DHSC said 6.15m appointments, tests and operations were delivered by independent providers for NHS patients this year.
Health and social care secretary Wes Streeting said: ‘I'll do everything I can to get NHS patients treated faster, free at the point of use.
‘This is a principled, progressive position, not just a pragmatic one. We're not prepared to continue two-tier healthcare, when those who can afford it get treated on time, and those who can't are left behind. Wealth shouldn't determine health.'
Using spare capacity in the private sector is central to the government's goal that 92% of patients in England should wait no longer than 18 weeks from referral to treatment.

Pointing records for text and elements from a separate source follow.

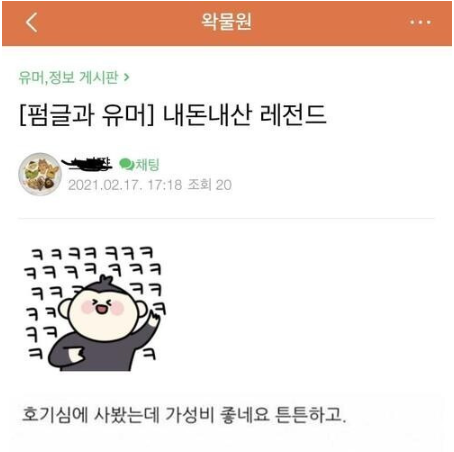This screenshot has height=452, width=454.
Task: Tap the laughing monkey ㅋㅋㅋ sticker
Action: [95, 308]
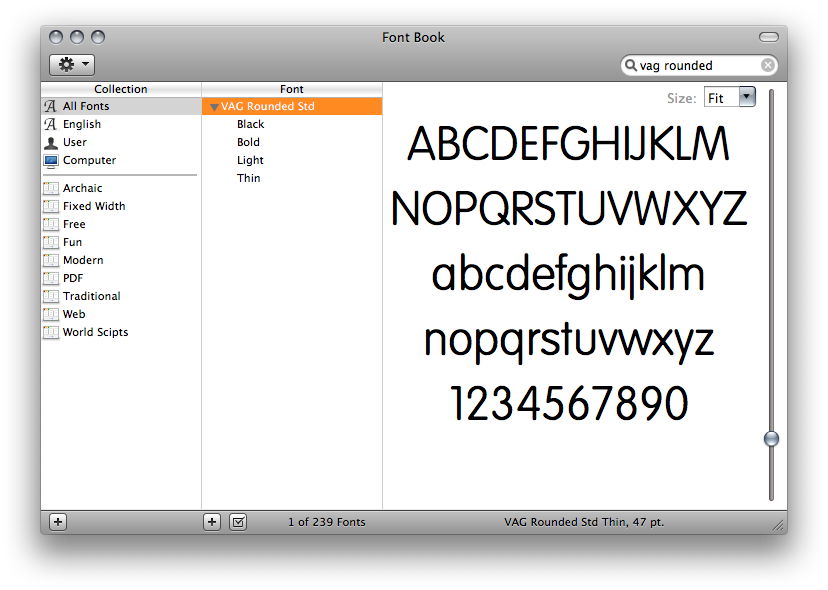
Task: Toggle the enable/disable font checkbox button
Action: point(238,521)
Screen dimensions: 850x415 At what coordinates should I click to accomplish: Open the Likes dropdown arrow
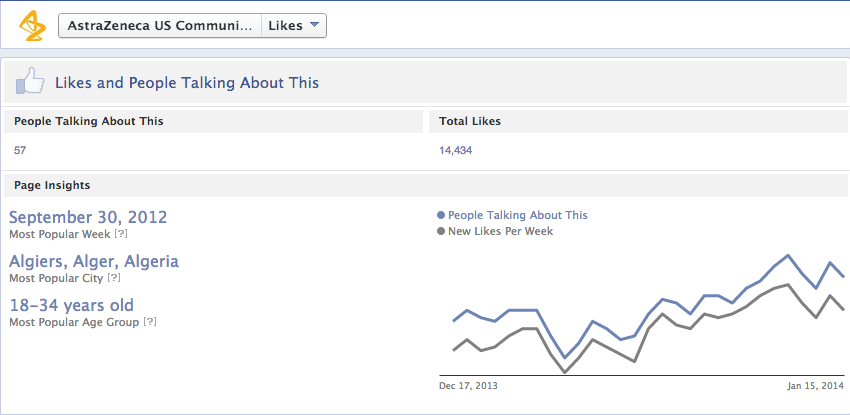pyautogui.click(x=314, y=25)
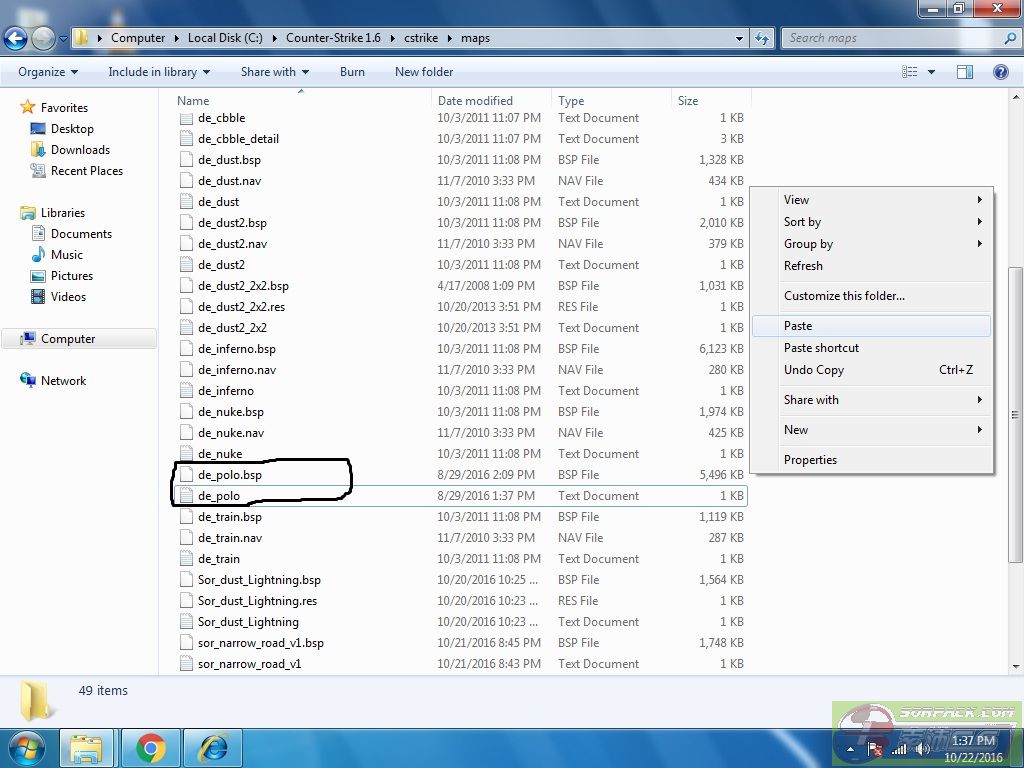Open the Organize dropdown menu
Image resolution: width=1024 pixels, height=768 pixels.
pyautogui.click(x=48, y=72)
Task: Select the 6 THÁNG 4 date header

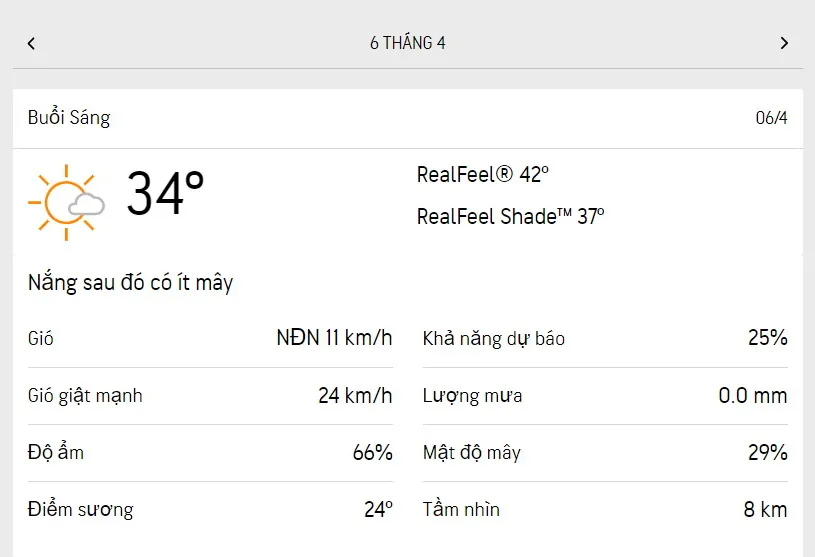Action: pos(407,43)
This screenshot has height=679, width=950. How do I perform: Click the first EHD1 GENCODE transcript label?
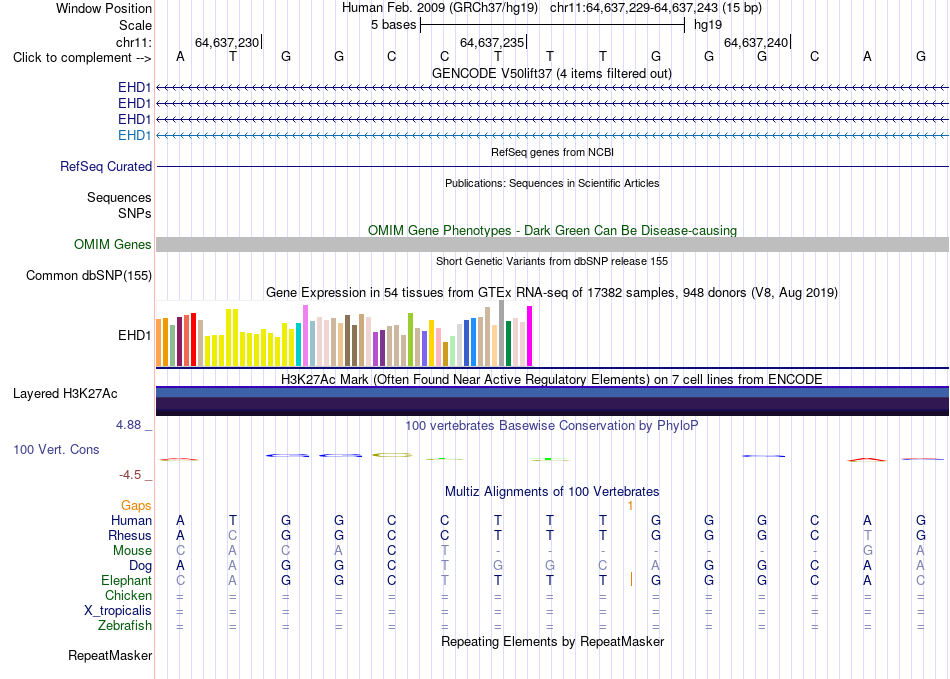(135, 87)
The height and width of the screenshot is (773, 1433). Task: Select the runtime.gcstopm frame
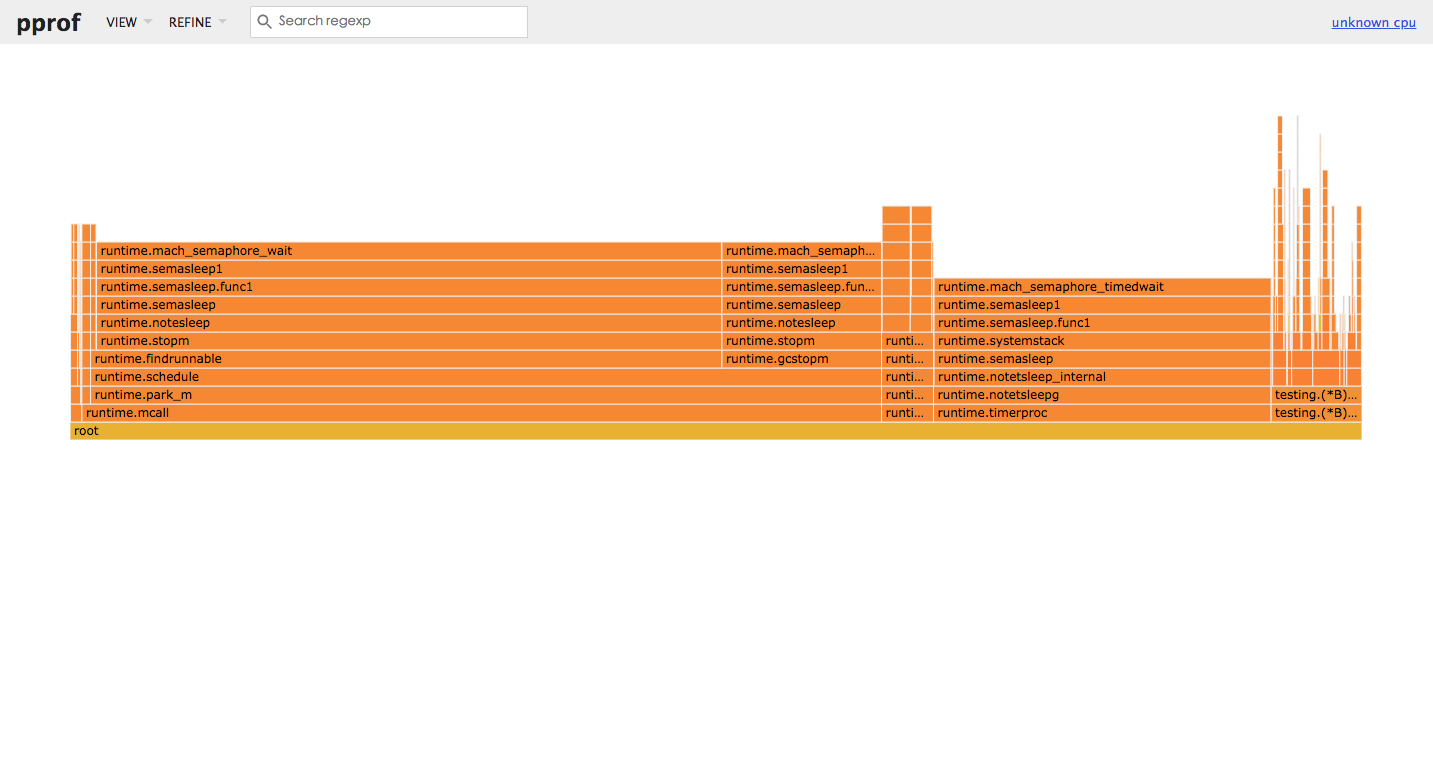801,359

Other measures to tackle waiting lists include:
- opening more CDCs seven days a week, 12 hours a day which have delivered over 8.7m diagnostic tests since July 2024
- opening new 22 new surgical hubs and expanding a further 12
- introducing a national programme of weekend High-Intensity Theatre lists once a month in 50 hospitals to get through a week's worth of planned operations in a day
- setting up NHS Online, which will deliver up to 8.5m appointments in its first three years and allow patients to digitally connect to expert clinicians anywhere in England.
Evidence shows patients requiring general surgery such as a hernia operation could cut their wait from an average of 27 weeks to just 6 weeks – a reduction of almost five months - by travelling from the areas with the longest waiting times to shortest.